Coming to the PASS Data Community Summit in November: The Hitchhiker’s Guide to Adopting Power BI in Your Organization

At the 2022 PASS Community Data Summit this November, I’m thrilled to be co-presenting a full-day pre-conference session with the one and only Melissa Coates [blog | Twitter | LinkedIn]. We’ll be presenting our all-day session live and in-person in Seattle on Tuesday, November 15, 2022.

What’s the Session?

The Hitchhiker’s Guide to Adopting Power BI in Your Organization

What’s the Session About?

The Power BI Adoption Roadmap is a collection of best practices and suggestions for getting more value from your data and your investment in Power BI. The Power BI Adoption Roadmap is freely available to everyone — but not everyone is really ready to start their journey without a guide. Melissa and I will be your guides…while you’re hitchhiking…on the road…to reach the right destination…using the roadmap. (You get it now, right?!?)

We’ll do an end-to-end tour of the Power BI Adoption Roadmap. During the session we’ll certainly talk about all of the key areas (like data culture, executive sponsorship, content ownership and management, content delivery scope, center of excellence, mentoring and user enablement, community of practice, user support, data governance, and system oversight).

Smart Power BI architecture decisions are important – but there’s so much more to a successful Power BI implementation than just the tools and technology. It’s the non-technical barriers, related to people and processes, that are often the most challenging. Self-service BI also presents constant challenges related to balancing control and oversight with freedom and flexibility. Implementing Power BI is a journey, and it takes time.
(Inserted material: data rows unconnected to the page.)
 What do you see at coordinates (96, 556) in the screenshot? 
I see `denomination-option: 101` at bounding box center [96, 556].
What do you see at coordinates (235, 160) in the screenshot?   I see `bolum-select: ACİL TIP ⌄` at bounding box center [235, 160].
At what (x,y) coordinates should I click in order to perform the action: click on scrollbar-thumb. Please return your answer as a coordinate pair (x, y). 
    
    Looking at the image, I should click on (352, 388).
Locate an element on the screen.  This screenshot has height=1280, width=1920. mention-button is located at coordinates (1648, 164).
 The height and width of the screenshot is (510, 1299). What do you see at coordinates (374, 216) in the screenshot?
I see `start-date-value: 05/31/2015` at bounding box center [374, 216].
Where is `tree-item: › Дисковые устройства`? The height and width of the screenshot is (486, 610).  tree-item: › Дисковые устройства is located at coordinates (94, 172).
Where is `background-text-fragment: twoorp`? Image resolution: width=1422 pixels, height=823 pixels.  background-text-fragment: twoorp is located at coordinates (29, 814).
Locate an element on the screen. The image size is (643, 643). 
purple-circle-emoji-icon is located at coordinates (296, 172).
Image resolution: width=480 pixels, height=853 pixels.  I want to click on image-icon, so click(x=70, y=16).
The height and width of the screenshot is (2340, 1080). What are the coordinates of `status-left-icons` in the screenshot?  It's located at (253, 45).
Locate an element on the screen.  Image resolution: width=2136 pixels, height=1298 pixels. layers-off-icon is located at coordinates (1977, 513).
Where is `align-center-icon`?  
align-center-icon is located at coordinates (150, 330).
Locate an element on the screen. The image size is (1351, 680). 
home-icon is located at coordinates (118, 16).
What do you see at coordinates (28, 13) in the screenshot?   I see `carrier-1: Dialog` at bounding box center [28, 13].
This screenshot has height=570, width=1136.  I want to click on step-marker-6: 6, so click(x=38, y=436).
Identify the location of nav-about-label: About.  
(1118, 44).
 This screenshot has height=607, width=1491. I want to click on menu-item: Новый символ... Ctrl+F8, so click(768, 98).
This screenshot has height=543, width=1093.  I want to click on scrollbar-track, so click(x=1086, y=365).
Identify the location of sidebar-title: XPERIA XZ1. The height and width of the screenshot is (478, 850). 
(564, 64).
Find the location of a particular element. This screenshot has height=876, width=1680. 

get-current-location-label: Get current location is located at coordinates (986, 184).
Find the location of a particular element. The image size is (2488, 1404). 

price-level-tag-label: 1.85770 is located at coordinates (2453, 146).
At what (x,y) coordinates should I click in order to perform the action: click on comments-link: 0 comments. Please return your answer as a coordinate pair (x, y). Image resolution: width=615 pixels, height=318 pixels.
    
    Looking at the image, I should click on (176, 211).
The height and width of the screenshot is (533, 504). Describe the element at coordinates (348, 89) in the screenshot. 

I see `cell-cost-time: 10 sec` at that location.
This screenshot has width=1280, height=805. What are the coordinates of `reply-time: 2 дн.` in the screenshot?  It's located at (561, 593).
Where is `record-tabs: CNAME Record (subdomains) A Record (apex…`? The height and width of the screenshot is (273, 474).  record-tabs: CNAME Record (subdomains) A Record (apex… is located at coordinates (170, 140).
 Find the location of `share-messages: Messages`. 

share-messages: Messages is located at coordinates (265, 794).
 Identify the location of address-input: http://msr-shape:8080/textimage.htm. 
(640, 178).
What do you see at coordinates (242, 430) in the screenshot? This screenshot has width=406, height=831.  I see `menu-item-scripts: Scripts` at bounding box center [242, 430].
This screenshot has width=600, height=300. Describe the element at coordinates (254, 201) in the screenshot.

Our goal is to give you plenty of ideas for how you can get more value from your data by using Power BI in the best ways.

We promise this won’t be a boring day merely regurgitating what you can read online. We’ll share lessons learned from customers, what works, what to watch out for, and why. There will be ample opportunity for Q&A, so you can get your questions answered and hear what challenges that other organizations are facing. This will be a highly informative and enjoyable day for you to attend either in-person or virtually.

Who is the Target Audience?

To get the most from this pre-conference session: You need to be familiar with the Power BI Adoption Roadmap and the Power BI Implementation Planning guidance. You should have professional experience working with Power BI (or other modern self-service BI tools), preferably at a scope larger than a specific team. Although deep technical knowledge about Power BI itself isn’t required, but the more you know about Power BI and its use, the more you’ll walk away with from this session.

We hope to see you there! More details and to register: link to the PASS Data Community web site.

Who wrote this blog post?

It was Melissa.

She wrote it and emailed it to me and I shamelessly[1] stole it, which may be why there haven’t been any footnotes[2]. I even stole the banner image[3].


[1] With her permission, of course.
[2] Until these ones.
[3] Yes, Jeff. Stealing from Melissa is a Principal-level behavior.